• Activity
Beneath this instruction is a listing; print exactly the lines in it starting at the line that contains "You are a computer-use" and going through the line that contains "Instruction: Collapse the".

• Information given

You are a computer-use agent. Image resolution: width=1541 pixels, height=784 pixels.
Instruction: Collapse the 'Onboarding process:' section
--
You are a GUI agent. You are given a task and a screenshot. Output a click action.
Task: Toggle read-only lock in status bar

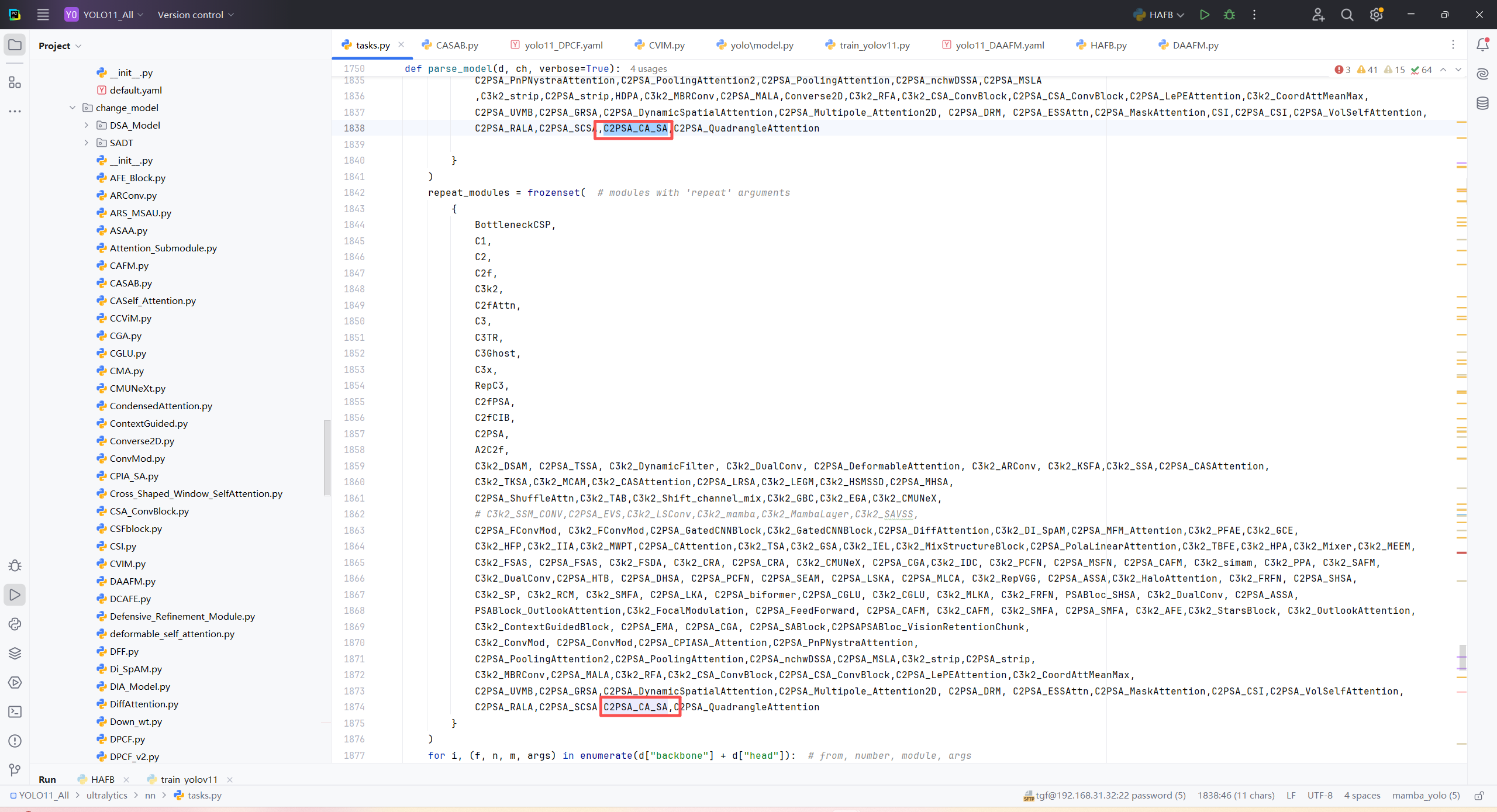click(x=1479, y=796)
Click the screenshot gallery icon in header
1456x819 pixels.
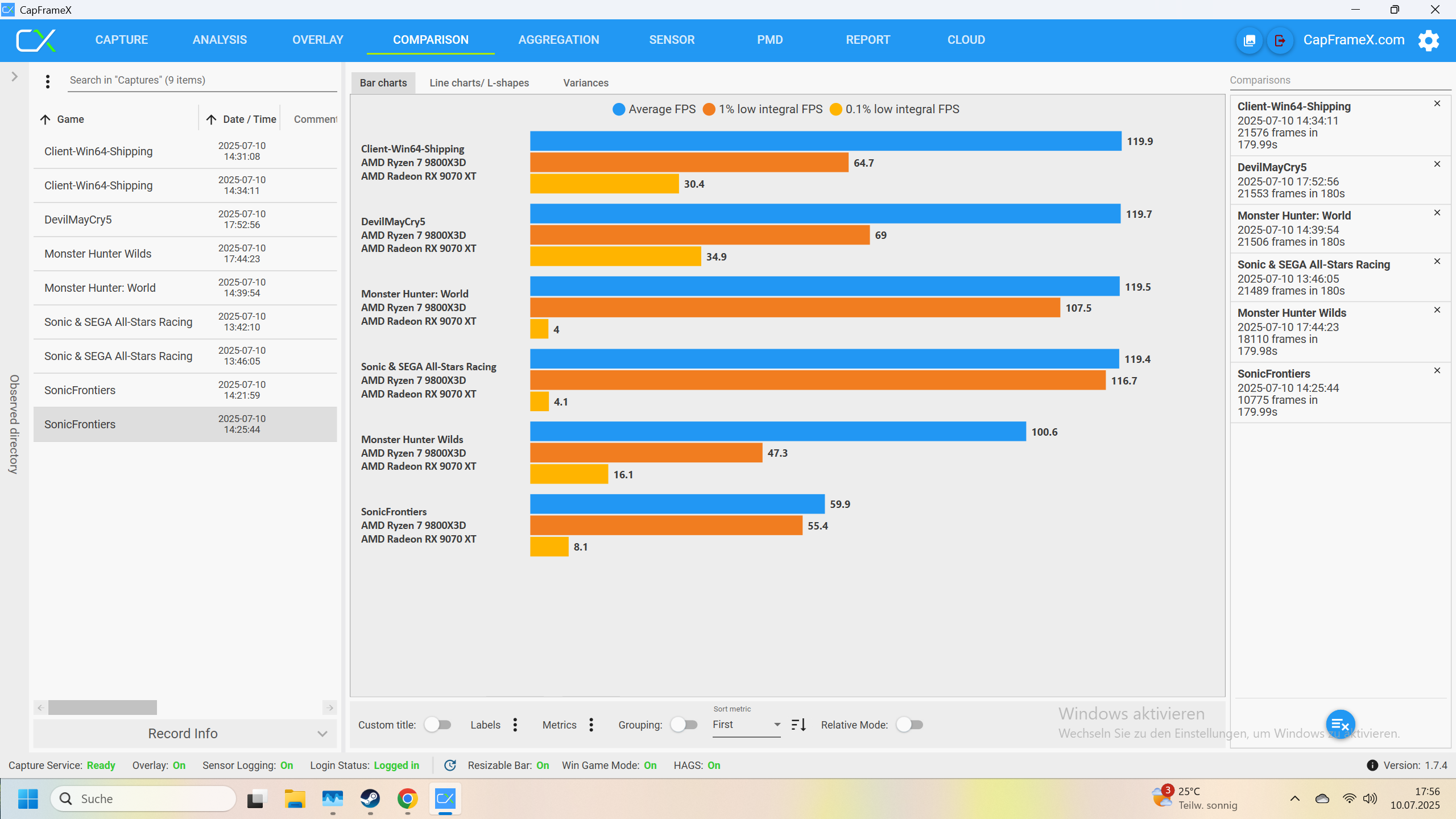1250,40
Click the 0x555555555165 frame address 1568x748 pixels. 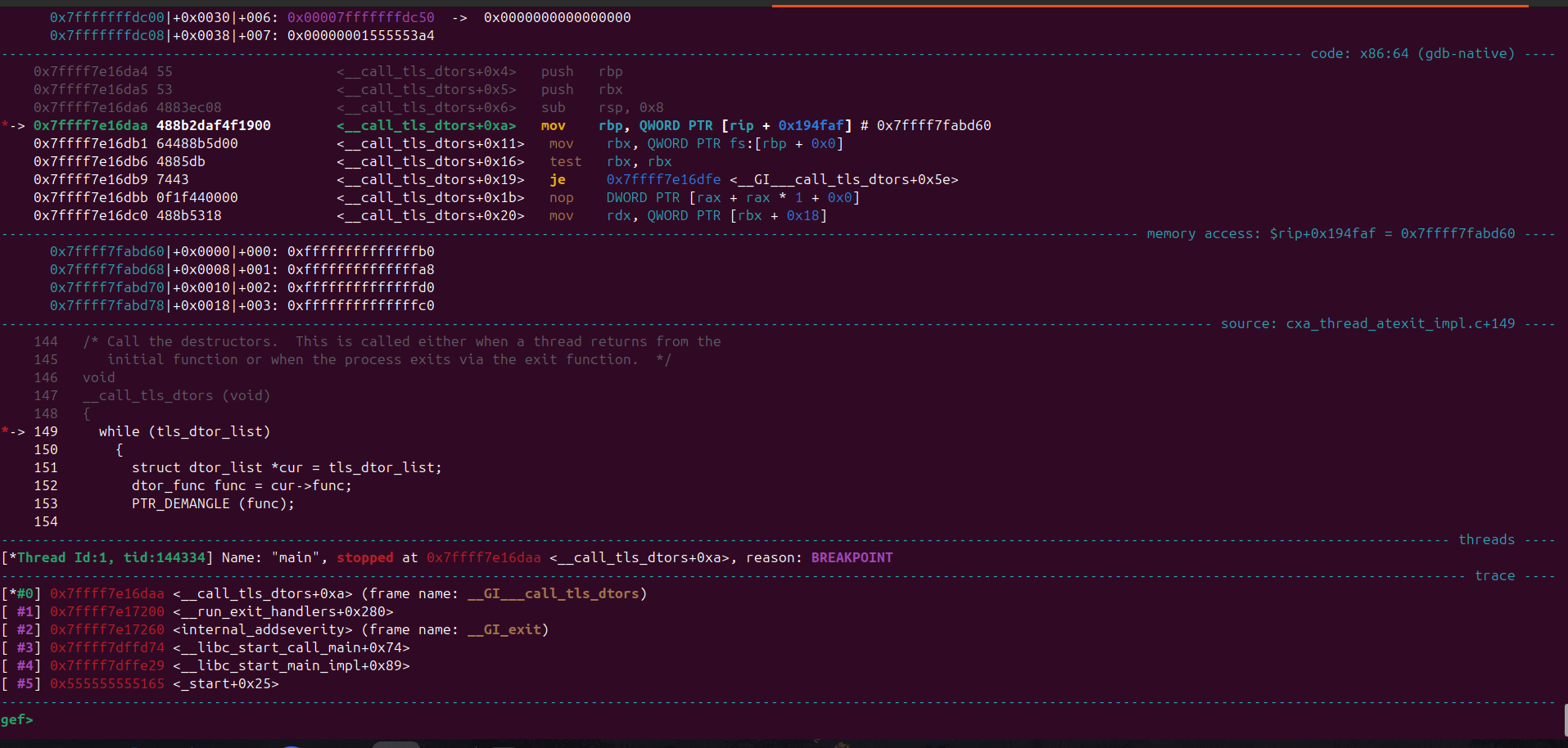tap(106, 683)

• Finished exercise
You are a computer-use agent. Image resolution: width=1541 pixels, height=784 pixels.
Instruction: Collapse the 'Onboarding process:' section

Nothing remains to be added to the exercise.